• Activity: Output only these lines, set down exactly: the one containing "Task: Collapse the left" and each line after it through the end of the records.

(Records from a collection)
==========
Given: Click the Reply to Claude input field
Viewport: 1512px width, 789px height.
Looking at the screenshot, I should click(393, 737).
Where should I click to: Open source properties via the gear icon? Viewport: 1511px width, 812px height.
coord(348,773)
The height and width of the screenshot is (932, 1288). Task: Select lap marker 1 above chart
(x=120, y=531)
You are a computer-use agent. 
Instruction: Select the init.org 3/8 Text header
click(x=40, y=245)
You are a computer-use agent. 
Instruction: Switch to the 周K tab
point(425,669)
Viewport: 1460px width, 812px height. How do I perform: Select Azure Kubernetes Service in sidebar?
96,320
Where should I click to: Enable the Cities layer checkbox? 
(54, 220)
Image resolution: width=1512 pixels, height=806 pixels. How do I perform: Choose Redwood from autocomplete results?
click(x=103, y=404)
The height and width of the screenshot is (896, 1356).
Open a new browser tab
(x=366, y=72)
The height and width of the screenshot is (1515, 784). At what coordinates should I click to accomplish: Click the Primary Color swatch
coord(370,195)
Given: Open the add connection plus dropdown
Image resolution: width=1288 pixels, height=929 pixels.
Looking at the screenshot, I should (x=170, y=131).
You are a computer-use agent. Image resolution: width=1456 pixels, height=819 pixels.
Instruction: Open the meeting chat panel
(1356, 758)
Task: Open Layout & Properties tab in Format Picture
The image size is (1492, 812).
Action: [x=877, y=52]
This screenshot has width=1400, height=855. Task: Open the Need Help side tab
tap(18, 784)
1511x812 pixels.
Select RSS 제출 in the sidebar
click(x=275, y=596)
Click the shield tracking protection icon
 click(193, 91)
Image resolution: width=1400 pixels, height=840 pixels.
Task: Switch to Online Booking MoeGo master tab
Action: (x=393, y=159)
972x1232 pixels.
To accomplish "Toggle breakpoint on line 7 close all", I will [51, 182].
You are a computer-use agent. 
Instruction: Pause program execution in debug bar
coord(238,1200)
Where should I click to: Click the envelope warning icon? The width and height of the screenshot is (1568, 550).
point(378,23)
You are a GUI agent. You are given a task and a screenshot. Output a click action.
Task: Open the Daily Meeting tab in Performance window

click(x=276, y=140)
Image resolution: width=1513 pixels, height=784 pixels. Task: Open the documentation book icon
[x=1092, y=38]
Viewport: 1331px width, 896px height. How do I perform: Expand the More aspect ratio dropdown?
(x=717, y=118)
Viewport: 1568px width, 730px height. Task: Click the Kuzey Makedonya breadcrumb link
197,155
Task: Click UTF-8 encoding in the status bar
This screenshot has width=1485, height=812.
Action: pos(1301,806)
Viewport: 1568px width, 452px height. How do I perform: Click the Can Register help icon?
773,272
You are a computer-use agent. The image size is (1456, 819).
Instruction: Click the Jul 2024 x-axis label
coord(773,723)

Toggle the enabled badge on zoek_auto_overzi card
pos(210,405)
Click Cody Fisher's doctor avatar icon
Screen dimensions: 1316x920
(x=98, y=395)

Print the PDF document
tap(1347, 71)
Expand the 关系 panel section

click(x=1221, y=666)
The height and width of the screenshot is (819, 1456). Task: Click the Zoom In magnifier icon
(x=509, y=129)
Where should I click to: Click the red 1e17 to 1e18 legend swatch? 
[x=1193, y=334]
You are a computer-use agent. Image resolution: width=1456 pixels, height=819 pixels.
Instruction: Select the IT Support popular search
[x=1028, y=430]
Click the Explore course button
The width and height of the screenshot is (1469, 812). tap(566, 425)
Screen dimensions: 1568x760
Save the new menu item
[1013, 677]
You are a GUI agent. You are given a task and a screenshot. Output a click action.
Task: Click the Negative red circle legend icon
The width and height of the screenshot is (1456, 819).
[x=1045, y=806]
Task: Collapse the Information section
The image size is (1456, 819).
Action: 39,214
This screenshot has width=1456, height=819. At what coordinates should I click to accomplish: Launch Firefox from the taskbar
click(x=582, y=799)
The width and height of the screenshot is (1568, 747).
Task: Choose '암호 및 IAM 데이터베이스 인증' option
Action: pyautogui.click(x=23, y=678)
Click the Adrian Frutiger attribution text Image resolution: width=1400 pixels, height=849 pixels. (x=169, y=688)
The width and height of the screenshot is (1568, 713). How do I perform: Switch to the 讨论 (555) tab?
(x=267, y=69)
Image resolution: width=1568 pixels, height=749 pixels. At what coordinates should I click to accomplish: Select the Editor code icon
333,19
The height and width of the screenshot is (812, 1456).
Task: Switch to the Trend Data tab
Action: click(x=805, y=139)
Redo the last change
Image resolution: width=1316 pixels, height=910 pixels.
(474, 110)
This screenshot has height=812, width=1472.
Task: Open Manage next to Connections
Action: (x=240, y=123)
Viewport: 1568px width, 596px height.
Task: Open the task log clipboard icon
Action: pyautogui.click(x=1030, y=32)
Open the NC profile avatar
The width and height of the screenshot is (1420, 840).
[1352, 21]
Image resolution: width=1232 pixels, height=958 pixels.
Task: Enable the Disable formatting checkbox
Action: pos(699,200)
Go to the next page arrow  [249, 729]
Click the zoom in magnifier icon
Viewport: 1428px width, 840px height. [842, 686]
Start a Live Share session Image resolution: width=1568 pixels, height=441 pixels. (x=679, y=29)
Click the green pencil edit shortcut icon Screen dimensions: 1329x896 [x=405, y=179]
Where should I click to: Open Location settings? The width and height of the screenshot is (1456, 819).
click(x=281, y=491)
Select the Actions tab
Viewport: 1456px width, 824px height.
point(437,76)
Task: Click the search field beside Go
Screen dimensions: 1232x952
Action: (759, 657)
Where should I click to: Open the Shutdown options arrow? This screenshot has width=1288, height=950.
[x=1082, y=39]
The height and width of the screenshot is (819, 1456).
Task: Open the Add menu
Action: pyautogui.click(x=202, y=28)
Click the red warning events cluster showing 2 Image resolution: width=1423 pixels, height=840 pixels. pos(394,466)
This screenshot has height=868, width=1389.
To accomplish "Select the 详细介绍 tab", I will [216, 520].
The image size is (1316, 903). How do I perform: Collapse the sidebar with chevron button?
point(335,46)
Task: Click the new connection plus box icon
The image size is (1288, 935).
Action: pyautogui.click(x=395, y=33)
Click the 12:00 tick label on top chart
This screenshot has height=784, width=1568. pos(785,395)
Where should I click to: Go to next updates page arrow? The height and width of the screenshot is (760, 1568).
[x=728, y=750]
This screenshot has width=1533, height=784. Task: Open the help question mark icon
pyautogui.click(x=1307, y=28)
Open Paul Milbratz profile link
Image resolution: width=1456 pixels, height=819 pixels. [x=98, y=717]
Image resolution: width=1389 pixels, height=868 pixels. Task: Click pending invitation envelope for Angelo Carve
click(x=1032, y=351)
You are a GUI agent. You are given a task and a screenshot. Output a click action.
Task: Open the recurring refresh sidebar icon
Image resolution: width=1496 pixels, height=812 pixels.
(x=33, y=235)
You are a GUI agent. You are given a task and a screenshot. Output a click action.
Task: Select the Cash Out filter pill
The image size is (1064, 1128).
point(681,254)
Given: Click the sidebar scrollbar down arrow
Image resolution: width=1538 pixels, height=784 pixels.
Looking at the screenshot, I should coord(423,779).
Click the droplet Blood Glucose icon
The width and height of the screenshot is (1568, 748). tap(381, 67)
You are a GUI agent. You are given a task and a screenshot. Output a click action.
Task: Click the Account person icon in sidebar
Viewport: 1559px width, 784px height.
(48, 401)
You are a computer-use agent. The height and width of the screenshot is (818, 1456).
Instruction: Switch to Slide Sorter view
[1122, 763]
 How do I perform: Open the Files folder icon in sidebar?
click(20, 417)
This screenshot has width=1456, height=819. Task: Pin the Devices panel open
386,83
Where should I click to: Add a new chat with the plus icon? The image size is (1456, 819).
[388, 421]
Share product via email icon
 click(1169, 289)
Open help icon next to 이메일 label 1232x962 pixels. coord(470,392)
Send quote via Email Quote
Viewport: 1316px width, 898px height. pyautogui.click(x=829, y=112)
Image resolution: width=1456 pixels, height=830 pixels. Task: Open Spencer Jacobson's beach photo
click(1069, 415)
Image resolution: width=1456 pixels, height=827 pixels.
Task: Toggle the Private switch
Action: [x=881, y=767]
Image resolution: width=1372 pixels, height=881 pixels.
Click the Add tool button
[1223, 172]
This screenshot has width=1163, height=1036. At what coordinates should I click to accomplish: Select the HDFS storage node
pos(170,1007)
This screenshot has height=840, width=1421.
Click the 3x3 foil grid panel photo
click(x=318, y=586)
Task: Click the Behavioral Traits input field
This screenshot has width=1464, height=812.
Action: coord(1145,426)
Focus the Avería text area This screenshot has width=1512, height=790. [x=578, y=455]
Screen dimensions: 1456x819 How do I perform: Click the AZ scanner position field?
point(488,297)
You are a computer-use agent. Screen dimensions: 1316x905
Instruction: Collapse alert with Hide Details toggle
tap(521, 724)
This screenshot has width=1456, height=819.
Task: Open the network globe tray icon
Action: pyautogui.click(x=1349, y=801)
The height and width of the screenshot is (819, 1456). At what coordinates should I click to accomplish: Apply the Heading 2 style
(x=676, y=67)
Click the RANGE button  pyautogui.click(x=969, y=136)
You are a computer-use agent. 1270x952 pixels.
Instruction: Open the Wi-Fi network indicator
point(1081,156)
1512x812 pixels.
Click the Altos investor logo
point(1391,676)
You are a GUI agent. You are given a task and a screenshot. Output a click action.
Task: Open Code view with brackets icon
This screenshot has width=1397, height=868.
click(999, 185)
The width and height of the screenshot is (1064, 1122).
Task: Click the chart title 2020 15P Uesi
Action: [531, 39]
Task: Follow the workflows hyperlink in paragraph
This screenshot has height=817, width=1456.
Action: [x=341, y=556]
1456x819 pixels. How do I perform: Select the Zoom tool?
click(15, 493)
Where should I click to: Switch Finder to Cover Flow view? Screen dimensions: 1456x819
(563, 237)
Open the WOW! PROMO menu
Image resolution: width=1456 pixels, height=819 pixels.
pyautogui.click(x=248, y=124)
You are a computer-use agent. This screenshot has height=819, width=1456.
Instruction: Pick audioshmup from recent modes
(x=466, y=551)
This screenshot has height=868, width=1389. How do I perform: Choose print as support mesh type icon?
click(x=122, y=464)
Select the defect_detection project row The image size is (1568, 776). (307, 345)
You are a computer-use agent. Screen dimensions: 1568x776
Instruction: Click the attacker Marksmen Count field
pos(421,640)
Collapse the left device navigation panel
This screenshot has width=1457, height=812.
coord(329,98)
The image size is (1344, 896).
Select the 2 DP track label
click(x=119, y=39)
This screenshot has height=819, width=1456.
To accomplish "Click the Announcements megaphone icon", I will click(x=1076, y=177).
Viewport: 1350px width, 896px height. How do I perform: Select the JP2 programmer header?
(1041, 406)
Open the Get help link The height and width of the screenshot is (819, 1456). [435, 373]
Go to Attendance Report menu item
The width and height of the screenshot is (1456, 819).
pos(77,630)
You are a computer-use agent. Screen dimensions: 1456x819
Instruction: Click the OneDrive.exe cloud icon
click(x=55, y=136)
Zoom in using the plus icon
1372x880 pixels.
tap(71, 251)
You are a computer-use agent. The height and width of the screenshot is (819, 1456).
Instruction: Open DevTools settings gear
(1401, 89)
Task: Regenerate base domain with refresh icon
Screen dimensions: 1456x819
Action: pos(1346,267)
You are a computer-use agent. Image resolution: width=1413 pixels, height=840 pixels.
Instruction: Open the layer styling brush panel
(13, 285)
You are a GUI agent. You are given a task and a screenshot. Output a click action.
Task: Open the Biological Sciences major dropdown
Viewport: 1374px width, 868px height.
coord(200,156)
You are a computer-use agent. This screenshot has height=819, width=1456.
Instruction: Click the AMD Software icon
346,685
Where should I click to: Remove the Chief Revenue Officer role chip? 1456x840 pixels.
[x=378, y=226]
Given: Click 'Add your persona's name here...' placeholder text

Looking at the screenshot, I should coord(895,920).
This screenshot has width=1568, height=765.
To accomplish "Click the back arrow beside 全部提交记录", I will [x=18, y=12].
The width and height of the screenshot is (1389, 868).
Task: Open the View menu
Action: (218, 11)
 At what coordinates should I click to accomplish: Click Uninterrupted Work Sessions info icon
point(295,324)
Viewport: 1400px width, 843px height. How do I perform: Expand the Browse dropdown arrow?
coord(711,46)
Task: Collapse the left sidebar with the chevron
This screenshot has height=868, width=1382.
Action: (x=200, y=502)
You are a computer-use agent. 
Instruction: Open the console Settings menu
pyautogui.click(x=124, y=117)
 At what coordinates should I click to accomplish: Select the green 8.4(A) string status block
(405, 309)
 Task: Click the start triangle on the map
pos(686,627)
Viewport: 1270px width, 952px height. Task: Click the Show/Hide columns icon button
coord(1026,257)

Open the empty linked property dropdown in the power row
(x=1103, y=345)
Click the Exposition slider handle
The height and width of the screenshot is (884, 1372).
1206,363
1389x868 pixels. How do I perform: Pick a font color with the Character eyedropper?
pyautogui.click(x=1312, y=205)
==========
• Answer:
Task: Collapse the left sidebar with the chevron
This screenshot has height=868, width=1382.
Action: (x=200, y=502)
You are a computer-use agent. 
Instruction: Open the console Settings menu
pyautogui.click(x=124, y=117)
 At what coordinates should I click to accomplish: Select the green 8.4(A) string status block
(405, 309)
 Task: Click the start triangle on the map
pos(686,627)
Viewport: 1270px width, 952px height. Task: Click the Show/Hide columns icon button
coord(1026,257)

Open the empty linked property dropdown in the power row
(x=1103, y=345)
Click the Exposition slider handle
The height and width of the screenshot is (884, 1372).
1206,363
1389x868 pixels. How do I perform: Pick a font color with the Character eyedropper?
pyautogui.click(x=1312, y=205)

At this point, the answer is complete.